#### Problem to work on
Decide whether each statement below agrees with the family memoir. Answer yes or no for each, and quote the words from the memoir that decide it. 1. The Plymouth was bought new for $1300. 2. The grandmother decided for herself how to spend the money she earned. 3. The grandfather was 68 years old when he died.

#### Source extract
Ice cream cones and cotton candy. Their house was three or four doors from the corner on which stood Giguere's Drug Store. In my child's eye, it was a large place, semi-dark, deep, cavernous and always cool . It had a very distinctive smell -- clean but pungent with a hint of chemical. A trip to Giguere's Drug with a nickel to spend was a glorious and grown-up event to purchase a vanilla ice cream cone.
My grandmother's little black book was for recording every expenditure: a nickel for this; a few cents for that. She loved ice cream. And she smoked. The little black book kept on shelf over the stove was meant to note each of these innocent purchases.I'm not sure whether I remember this or if it was told to me later but this accounting for such small daily purchases was not a task invented by Medora. No. My grandmother would never have dreamed up such a task for herself. Although she was the main wage earner, she handed over her weekly wages to my grandfather. He made all the decisions about what to spend,how much to save. It was he who demanded she account for every penny.
Others have called Noe controlling; I don't know this from personal experience. But I do remember the following story of .......
A 1949 Plymouth of which they were quite proud. They purchased it new for $1300 and it was always kept in pristine cleanliness inside and out. I recall its interior: a 'picky' woolly gray upholstery that was wicked to sit upon on a hot summer's day.
Well, it happened on a particular summer day that my grandfather invited me out for a ride to the nearby amusement park. We were to travel by car, his Plymouth. I remember it so clearly and suspect it was a rare and unusual event as he was unwell most of the time. Perhaps on this day he felt strong and happy and generous. Perhaps he just wanted to offer his first grandchild and only granddaughter a summer treat. Whatever the motivation, when we got to the Park, he offered me a cotton candy.
What happened next is not clear in details. But I do know that somehow I got cotton candy all over his spotlessly clean picky gray back seat upholsery. Now, I don't recall his words but I do remember his displeasure. His impatience and frustration. Sadly, he probably only had energy for the ride and loved the idea of a treat but was unprepared for the clumsiness of a 6 year old over-excited little girl.
My grandfather was not an every-day part of my life. He was wounded in the first world war and spent the remainder of his life disabled from the mustard gas and was often in veteran's hospitals for weeks and months at a time. A typical Sunday for my father, mother, grandmother, brother and I was to visit him in whichever Massachusetts VA hospital he was in at the time. The trip usually involved Sunday dinner in a restaurant. My parents tried diligently to make these trips fun for brother and I by planning to stop at historical sites -- Bunker Hill Monument; Old Ironsides; and other important places.
Then he was gone
The phone ringing. A lot of late night activity in the house. My father sitting on the last step of the stairs leading to the second floor of our house on Vine Street. Head in hands, my father is weeping. It's frightening; I've never seen him cry. I learn my grandfather has died. He was only 58 years old.
I wasn't allowed to say goodbye; I was "protected" from the rituals of death. I don't have a clear last memory of him.

#### Collected data
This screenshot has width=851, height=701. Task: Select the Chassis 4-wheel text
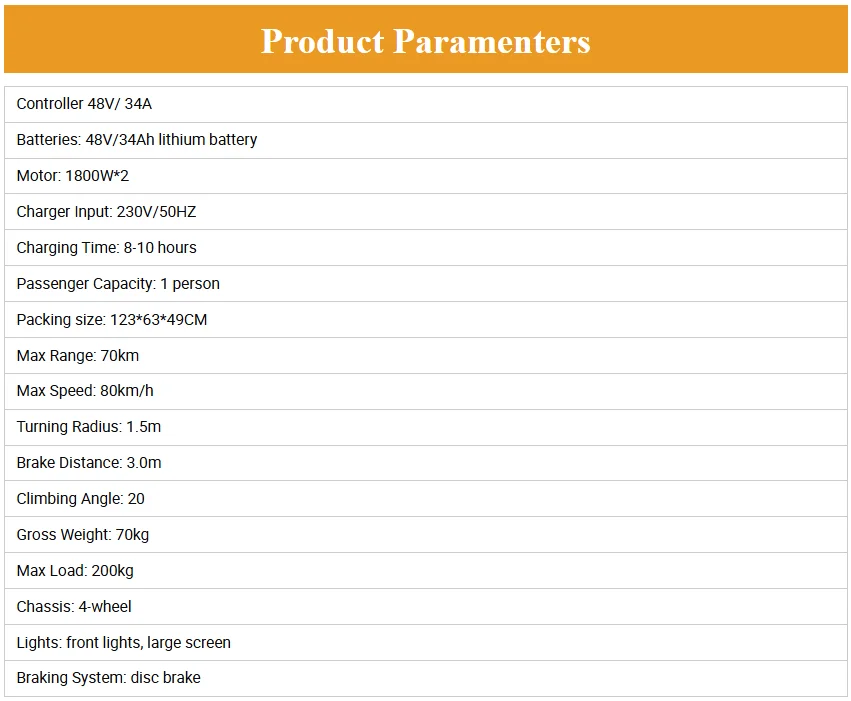pyautogui.click(x=74, y=607)
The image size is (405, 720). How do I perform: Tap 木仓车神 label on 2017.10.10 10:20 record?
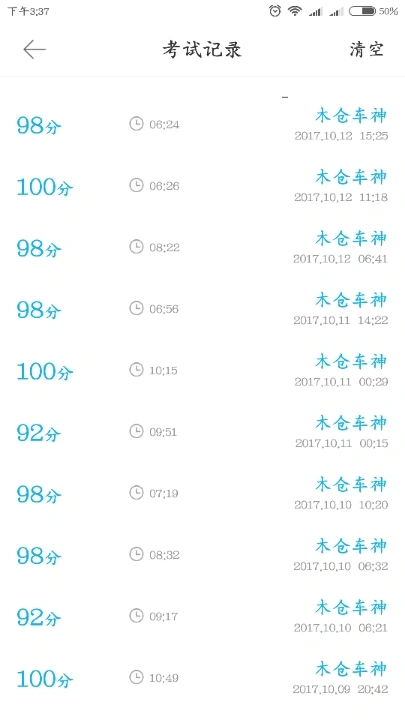click(x=351, y=484)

#### Result
1. Yes: "They purchased it new for $1300"
2. No: "It was he who demanded she account for every penny."
3. No: "He was only 58 years old."